EM searches, BRP Raidiopulsar and FGRP Gamma-Ray Pulsar

Ian&Steve C.

Joined: 19 Jan 20

Posts: 3956

Credit: 46953272642

RAC: 64604711

CUDA 11 (470.xx) drivers will

9 Aug 2022 15:44:26 UTC

Message 199630

(moderation:

)

CUDA 11 (470.xx) drivers will support from current to all the way back to Kepler (GTX 600/700 series). I think that’s sufficiently old to support. How many connected devices are older than that and would be ostracized by the newer CUDA app? There can’t be that many Tesla/Fermi cards still in production on Einstein that it would be a big hit to lose them, can it?

so I guess the app is built in a way that it works with modern cards? With PTX version of kernels?

what’s the reason for wanting a CUDA app for Nvidia? Is the performance significantly better vs the OpenCL app?

_________________________________________________________________________

petri33

Joined: 4 Mar 20

Posts: 123

Credit: 4051725819

RAC: 6963874

Btw, There is a

10 Aug 2022 8:49:19 UTC

Message 199646 in response to message 199618

(moderation:

)

Btw,

There is a possibility for tasks not always validating - in BRP4 demod_binary_resamp_cpu.c function run_resampling there is a loop that sums ~4 million floats one by one. The sum will be slightly inaccurate due to precision loss in least significant bits when the sum grows bigger. I suggest you use double for the variable 'mean' when calculating the sum in the CPU code.

Petri

Bernd Machenschalk

Moderator

Administrator

Joined: 15 Oct 04

Posts: 4312

Credit: 250540625

RAC: 34308

@PETRI33: Thanks, that's an

10 Aug 2022 9:35:56 UTC

Message 199648

(moderation:

)

@PETRI33: Thanks, that's an important hint!

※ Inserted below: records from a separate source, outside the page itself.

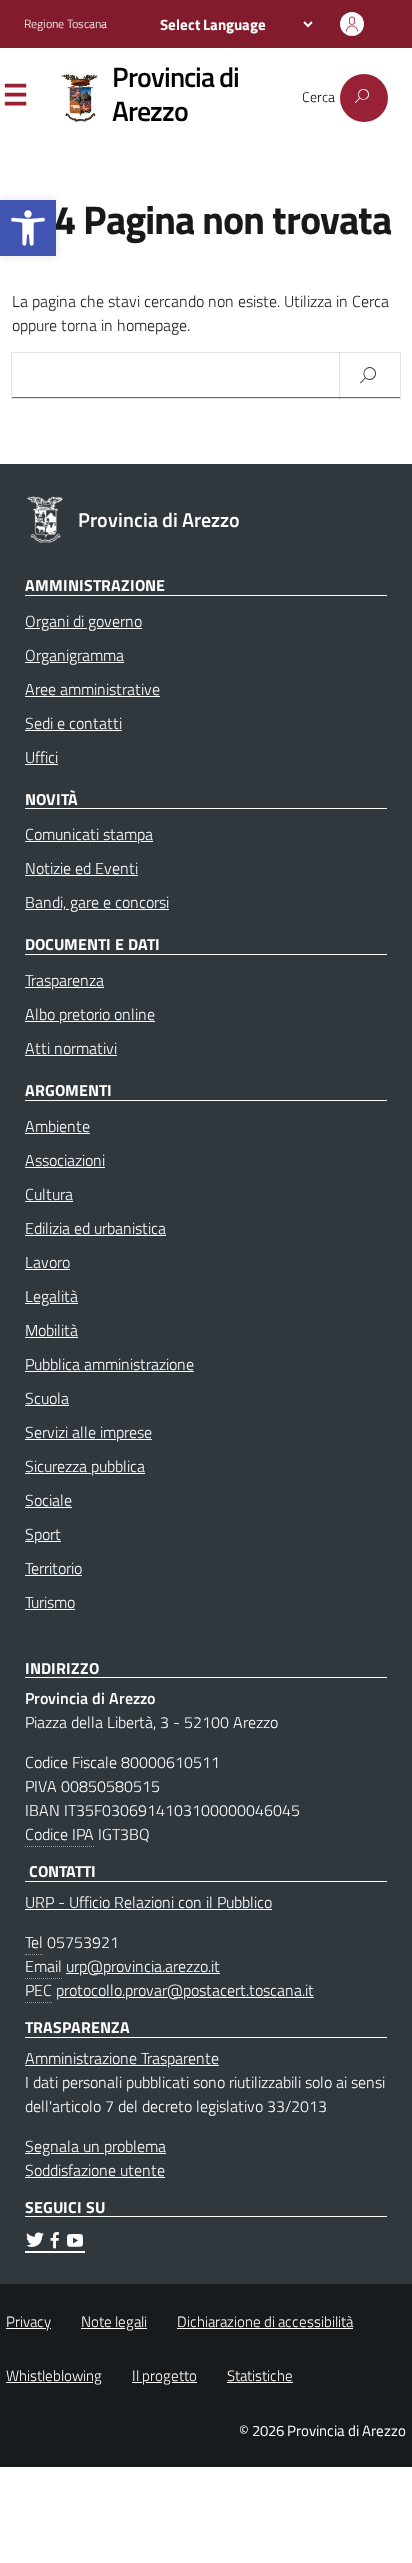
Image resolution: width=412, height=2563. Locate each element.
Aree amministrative (92, 689)
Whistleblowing (54, 2375)
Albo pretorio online (90, 1014)
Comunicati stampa (89, 834)
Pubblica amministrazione (109, 1364)
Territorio (53, 1568)
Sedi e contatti (73, 723)
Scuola (47, 1398)
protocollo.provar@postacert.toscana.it (185, 1990)
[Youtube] (75, 2243)
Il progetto (164, 2375)
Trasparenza (64, 980)
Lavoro (47, 1262)
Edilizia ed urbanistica (95, 1228)
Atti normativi (71, 1048)
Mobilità (51, 1330)
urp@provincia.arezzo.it (143, 1966)
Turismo (50, 1602)
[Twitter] (35, 2243)
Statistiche (260, 2375)
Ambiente (57, 1126)
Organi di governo (83, 621)
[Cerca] (364, 98)
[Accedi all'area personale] (352, 24)
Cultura (49, 1194)
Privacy (28, 2321)
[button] (28, 228)
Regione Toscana (65, 24)
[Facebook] (55, 2243)
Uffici (41, 757)
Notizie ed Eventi (81, 868)
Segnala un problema (95, 2146)
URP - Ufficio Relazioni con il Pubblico (148, 1902)
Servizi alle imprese (88, 1432)
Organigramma (74, 655)
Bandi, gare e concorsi (97, 902)
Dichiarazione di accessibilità (265, 2321)
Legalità (51, 1296)
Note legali (114, 2321)
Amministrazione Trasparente (122, 2058)
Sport (43, 1534)
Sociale (48, 1500)
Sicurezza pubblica (85, 1466)
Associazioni (65, 1160)
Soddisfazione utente (95, 2170)
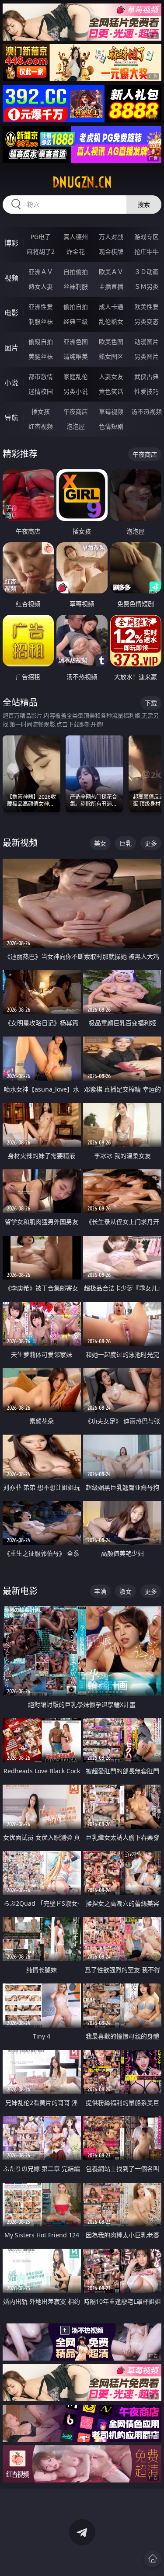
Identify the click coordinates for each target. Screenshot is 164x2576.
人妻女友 (111, 376)
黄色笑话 (111, 391)
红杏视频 (40, 426)
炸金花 (75, 251)
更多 (151, 843)
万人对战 (111, 236)
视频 (11, 278)
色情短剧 (111, 426)
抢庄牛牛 (146, 251)
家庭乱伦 (75, 376)
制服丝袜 (40, 321)
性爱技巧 (146, 391)
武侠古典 (146, 376)
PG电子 (41, 236)
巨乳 (125, 843)
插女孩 (40, 411)
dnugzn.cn (82, 182)
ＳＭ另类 (146, 286)
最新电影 (20, 1591)
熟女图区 (111, 356)
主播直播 (111, 286)
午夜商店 (75, 411)
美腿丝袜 (40, 356)
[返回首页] (152, 2558)
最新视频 (20, 843)
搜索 (144, 204)
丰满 (100, 1591)
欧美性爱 (146, 306)
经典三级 (75, 321)
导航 (11, 418)
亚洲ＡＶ (40, 271)
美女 (100, 843)
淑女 (125, 1591)
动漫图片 (146, 341)
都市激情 (40, 376)
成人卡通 (111, 306)
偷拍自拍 (75, 306)
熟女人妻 (40, 286)
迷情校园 (40, 391)
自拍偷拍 (75, 271)
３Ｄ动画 (146, 271)
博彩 (11, 243)
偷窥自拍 (40, 341)
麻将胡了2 (41, 251)
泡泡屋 (75, 426)
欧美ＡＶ (111, 271)
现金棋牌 (111, 251)
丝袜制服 (75, 286)
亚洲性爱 (40, 306)
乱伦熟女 (111, 321)
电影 (11, 313)
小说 (11, 383)
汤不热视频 (146, 411)
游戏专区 (146, 236)
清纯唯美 (75, 356)
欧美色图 (111, 341)
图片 (11, 348)
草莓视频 (111, 411)
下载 (151, 703)
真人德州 (75, 236)
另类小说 (75, 391)
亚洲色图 (75, 341)
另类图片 (146, 356)
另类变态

@Ian&Steve C.: For some reason the results of the CUDA version agree better with the CPU version, which is still our reference. And yes, performance is better, in particular when running multiple tasks in parallel. NVidias OpenCL drivers always require a full CPU core, even when doing nothing. I guess they do a "busy waiting" for the GPU kernels to finish.

Richard Haselgrove

Joined: 10 Dec 05

Posts: 2143

Credit: 2958419573

RAC: 712413

Bernd Machenschalk wrote:For

10 Aug 2022 10:50:34 UTC

Message 199650 in response to message 199648

(moderation:

)

Bernd Machenschalk wrote:

For some reason the results of the CUDA version agree better with the CPU version, which is still our reference. And yes, performance is better, in particular when running multiple tasks in parallel. NVidias OpenCL drivers always require a full CPU core, even when doing nothing. I guess they do a "busy waiting" for the GPU kernels to finish.

The lower precision of the OpenCL versions is something I've written about before, in the context of the OpenCL versions for Intel iGPU: you need to avoid the fused multiply-add ('MAD') opcode via an OpenCL compiler directive.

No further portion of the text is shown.